Background: Substance use is typically seen by Western society through an individualistic
framework, where current health status results from poor decision-making and lifestyle choices.
However, an Indigenous health determinants framework, which emphasizes structural and
sociocultural impacts on health, especially colonization, better explains Indigenous overrepresentation in substance use and related conditions (e.g., hepatitis C, HIV). Indigenous peoples
have historically used land-based retreats for wholistic wellness. More recently, these are being
explored for their effectiveness in restoring connections and promoting healing in the context of
substance use.
Methods: A land- and culture-based retreat which included the Medicine Wheel Spirit Shadow
Dance (MWSSD) – a wholistic, strengths-based approach developed by people living with HIV, many
of whom had a history of substance use, to promote self-exploration and healing based on medicine
wheel teachings – along with post-retreat activities, was designed as a healing intervention with
contextualization by Knowledge Holders for their specific communities. This was piloted in two sites
– a First Nation community in Saskatchewan and an urban Indigenous community in British
Columbia. A Two-eyed Seeing multi-pronged evaluation included qualitative analysis of intra- and
post-retreat sharing circles, self-reflexivity, and an innovative First Nation self-assessment tool.
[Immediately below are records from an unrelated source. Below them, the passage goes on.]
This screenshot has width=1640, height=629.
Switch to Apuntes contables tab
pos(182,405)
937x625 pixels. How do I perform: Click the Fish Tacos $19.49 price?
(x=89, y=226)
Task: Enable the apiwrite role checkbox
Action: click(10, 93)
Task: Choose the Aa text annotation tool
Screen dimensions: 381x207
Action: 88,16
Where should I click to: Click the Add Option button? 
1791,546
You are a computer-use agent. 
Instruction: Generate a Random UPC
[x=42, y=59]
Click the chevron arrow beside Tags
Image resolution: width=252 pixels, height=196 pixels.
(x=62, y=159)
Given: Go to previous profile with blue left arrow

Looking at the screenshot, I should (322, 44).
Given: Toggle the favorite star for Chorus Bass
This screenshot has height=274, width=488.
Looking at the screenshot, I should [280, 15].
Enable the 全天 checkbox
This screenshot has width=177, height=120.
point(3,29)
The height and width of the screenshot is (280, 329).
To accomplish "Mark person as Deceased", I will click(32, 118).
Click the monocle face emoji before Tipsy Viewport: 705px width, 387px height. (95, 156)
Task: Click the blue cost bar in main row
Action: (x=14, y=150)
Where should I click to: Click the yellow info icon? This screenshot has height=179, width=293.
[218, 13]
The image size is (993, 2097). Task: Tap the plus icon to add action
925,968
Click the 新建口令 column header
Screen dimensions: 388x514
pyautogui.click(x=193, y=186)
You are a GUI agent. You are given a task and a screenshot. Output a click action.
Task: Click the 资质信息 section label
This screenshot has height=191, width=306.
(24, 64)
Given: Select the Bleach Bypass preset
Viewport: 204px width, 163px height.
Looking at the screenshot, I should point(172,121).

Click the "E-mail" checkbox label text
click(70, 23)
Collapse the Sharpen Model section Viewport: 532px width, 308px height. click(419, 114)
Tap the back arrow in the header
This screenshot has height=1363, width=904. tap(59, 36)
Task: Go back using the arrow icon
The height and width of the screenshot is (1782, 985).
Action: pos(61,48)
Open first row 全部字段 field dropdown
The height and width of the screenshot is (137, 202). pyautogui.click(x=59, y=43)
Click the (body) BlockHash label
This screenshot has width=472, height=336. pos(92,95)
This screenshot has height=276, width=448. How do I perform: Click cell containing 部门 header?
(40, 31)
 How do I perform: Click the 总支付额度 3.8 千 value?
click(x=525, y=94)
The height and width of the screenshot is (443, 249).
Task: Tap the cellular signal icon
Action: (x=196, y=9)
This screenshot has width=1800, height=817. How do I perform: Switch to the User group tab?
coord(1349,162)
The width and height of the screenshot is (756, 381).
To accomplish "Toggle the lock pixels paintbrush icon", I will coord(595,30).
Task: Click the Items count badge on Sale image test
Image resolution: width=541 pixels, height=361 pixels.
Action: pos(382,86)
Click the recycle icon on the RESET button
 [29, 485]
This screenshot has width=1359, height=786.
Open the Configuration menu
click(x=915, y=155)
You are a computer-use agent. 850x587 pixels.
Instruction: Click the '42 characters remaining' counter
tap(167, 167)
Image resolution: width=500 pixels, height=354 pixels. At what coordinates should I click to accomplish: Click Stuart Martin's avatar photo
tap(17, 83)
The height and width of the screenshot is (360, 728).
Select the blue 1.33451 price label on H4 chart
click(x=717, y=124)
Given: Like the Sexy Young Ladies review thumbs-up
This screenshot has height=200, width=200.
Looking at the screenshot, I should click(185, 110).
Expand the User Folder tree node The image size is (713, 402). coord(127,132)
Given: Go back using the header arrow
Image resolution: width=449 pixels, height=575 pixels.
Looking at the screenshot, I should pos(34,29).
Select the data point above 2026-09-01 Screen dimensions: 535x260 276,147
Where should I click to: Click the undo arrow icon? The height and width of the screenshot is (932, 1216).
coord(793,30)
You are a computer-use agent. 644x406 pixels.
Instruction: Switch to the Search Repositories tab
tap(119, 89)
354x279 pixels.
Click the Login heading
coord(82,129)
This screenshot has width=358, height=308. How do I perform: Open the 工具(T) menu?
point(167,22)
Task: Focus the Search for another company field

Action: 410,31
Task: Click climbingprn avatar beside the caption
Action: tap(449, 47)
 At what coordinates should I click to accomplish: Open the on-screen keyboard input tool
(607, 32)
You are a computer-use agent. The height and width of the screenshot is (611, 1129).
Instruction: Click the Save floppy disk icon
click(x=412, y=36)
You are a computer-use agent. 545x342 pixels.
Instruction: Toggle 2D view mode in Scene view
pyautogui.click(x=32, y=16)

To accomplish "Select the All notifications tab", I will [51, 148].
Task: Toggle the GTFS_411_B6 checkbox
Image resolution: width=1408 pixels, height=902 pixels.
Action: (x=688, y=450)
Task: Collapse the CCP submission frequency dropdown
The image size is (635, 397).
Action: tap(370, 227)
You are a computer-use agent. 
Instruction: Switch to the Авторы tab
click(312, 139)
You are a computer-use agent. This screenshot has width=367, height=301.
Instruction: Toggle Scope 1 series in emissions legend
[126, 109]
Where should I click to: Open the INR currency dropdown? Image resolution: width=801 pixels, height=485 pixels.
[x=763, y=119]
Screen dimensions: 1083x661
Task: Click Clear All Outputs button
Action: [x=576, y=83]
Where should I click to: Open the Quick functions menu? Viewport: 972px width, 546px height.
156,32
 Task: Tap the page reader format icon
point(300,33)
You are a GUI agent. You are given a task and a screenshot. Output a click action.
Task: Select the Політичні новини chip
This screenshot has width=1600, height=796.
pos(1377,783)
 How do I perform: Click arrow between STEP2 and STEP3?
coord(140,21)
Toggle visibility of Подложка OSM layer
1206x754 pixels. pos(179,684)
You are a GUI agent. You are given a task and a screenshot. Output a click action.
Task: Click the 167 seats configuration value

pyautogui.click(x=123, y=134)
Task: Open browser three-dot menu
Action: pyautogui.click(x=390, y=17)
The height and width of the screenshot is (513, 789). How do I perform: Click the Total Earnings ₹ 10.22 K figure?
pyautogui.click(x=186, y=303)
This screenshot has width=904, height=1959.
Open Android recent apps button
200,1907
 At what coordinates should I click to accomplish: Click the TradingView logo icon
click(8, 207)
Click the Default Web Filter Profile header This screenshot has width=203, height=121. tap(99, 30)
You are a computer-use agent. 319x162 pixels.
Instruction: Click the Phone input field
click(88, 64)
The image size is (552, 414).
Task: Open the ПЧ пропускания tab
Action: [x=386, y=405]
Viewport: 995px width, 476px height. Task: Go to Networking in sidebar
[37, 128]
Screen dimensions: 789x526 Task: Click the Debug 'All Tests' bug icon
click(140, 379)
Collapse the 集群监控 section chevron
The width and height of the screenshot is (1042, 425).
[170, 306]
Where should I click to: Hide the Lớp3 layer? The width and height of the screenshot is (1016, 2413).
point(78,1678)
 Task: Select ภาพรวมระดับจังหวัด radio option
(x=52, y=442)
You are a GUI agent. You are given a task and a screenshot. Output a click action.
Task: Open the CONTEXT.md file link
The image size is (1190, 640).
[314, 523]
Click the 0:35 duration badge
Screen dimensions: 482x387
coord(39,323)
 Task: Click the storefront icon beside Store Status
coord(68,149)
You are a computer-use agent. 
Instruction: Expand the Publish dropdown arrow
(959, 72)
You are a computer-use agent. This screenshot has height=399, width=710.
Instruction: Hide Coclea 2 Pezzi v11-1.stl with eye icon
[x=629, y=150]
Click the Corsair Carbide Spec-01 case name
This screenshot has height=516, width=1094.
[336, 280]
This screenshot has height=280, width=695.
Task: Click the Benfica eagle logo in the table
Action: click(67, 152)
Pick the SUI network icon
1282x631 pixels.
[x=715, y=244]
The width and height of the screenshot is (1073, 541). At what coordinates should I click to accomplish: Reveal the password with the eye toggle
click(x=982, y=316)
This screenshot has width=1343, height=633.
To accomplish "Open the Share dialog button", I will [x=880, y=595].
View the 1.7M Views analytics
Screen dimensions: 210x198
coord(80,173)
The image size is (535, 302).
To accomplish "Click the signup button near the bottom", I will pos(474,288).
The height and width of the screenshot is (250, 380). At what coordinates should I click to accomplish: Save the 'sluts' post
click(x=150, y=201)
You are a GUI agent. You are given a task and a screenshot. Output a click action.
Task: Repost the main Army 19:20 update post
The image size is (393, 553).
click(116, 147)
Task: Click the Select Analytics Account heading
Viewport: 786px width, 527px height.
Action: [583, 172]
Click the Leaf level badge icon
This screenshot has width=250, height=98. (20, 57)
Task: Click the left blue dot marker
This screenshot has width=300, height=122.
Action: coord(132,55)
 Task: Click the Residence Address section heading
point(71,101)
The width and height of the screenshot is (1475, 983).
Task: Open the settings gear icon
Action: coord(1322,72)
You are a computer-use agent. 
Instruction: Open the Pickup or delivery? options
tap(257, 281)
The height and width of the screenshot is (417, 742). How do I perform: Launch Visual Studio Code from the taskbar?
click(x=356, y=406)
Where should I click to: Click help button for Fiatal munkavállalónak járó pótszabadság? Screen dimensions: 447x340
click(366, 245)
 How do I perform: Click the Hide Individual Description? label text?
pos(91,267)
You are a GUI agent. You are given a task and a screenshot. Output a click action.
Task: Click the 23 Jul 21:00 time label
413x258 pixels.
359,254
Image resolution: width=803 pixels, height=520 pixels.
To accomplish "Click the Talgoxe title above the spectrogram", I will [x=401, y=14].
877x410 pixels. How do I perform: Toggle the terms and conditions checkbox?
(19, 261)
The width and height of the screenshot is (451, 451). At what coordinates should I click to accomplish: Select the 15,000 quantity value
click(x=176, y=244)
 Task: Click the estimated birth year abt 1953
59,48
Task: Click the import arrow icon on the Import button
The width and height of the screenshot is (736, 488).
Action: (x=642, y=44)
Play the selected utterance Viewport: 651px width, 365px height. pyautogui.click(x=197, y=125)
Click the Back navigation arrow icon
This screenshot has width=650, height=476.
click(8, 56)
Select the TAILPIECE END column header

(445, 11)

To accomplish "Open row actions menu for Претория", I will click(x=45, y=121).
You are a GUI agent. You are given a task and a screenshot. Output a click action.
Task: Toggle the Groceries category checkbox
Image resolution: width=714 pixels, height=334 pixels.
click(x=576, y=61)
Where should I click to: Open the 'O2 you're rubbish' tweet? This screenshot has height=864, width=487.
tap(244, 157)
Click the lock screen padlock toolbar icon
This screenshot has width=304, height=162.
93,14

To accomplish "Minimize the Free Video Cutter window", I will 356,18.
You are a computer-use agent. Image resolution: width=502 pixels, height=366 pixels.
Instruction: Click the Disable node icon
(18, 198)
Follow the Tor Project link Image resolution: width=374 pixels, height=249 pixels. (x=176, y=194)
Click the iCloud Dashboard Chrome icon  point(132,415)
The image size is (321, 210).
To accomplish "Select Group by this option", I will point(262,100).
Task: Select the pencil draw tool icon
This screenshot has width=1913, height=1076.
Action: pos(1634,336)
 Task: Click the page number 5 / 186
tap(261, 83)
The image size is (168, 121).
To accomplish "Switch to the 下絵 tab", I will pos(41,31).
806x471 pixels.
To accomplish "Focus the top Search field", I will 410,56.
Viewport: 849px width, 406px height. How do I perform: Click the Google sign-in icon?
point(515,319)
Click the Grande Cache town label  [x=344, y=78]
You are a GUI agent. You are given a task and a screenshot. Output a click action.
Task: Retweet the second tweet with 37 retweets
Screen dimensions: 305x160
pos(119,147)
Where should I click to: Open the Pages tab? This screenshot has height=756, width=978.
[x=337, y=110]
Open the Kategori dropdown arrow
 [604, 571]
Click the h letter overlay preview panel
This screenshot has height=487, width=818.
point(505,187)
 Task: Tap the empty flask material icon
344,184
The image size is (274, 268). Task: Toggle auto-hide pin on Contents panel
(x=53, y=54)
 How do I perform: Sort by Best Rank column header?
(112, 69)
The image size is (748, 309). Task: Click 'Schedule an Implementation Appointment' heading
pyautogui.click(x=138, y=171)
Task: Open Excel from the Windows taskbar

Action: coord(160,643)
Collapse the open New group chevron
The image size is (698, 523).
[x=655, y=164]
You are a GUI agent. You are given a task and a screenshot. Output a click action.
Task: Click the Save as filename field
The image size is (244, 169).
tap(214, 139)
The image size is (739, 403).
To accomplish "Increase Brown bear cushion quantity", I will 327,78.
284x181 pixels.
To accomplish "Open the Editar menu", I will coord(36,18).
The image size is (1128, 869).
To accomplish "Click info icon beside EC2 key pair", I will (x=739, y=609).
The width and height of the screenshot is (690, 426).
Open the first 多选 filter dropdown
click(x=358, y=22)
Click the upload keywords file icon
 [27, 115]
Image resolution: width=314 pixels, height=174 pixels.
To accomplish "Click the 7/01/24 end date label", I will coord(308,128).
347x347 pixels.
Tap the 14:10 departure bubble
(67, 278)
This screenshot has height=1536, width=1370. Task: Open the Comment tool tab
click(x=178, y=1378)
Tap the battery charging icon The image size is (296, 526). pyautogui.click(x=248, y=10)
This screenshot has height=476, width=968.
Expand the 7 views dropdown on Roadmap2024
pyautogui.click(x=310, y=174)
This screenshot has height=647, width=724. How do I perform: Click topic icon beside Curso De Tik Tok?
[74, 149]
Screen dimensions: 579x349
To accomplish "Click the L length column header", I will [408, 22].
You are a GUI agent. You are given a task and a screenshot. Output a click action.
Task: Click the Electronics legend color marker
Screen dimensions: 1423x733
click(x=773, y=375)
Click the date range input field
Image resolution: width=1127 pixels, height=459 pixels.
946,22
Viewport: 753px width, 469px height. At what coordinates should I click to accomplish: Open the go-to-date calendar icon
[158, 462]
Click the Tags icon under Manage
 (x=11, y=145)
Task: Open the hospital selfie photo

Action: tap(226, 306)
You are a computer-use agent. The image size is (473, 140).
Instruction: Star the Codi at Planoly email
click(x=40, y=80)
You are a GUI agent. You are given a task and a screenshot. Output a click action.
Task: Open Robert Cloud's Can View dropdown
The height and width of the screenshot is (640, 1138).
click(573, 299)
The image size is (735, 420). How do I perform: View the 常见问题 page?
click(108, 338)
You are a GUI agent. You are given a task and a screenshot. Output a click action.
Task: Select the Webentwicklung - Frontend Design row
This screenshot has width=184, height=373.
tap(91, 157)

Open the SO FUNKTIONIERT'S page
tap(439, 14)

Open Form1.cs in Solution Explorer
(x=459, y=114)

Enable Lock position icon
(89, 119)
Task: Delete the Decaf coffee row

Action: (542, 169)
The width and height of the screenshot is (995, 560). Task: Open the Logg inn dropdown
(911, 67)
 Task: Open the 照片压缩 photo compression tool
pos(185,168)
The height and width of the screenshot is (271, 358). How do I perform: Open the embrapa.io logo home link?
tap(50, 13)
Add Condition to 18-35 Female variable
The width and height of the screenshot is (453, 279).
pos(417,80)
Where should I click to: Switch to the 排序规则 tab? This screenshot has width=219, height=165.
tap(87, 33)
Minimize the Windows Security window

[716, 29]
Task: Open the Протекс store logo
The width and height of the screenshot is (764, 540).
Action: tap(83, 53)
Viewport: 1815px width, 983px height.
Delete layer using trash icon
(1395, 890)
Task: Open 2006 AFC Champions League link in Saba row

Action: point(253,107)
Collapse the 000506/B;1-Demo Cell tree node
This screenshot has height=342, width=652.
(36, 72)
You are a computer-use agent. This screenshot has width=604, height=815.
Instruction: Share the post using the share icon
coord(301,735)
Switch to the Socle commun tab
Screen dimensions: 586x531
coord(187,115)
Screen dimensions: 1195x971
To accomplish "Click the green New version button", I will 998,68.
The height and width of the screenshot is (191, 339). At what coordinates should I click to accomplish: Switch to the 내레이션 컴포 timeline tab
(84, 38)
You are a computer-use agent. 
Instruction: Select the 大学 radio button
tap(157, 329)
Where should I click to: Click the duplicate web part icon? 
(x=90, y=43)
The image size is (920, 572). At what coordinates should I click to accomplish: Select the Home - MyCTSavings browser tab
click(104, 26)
Results: Findings identified elements of land- and culture-based healing effective at restoring and
promoting wellness for Indigenous people who use drugs. The MWSSD provides a shame-free space
for sharing of and both individual and collective learning from deeply personal narratives.
Conclusion: Culture and ceremony offer a promising path towards wholistic wellness for Indigenous
persons and communities impacted by HCV, HIV and substance use. Yet, despite the demonstrated
need for land-based cultural practices, these programs face many challenges regarding funding and
acceptance by policy-makers. Given the extent of health inequities faced by Indigenous
communities, it is imperative that these gaps in research and services be amended as soon as
Disclosure of Interest Statement: This project was supported with research grants awarded by the
Canadian Institute of Health Research.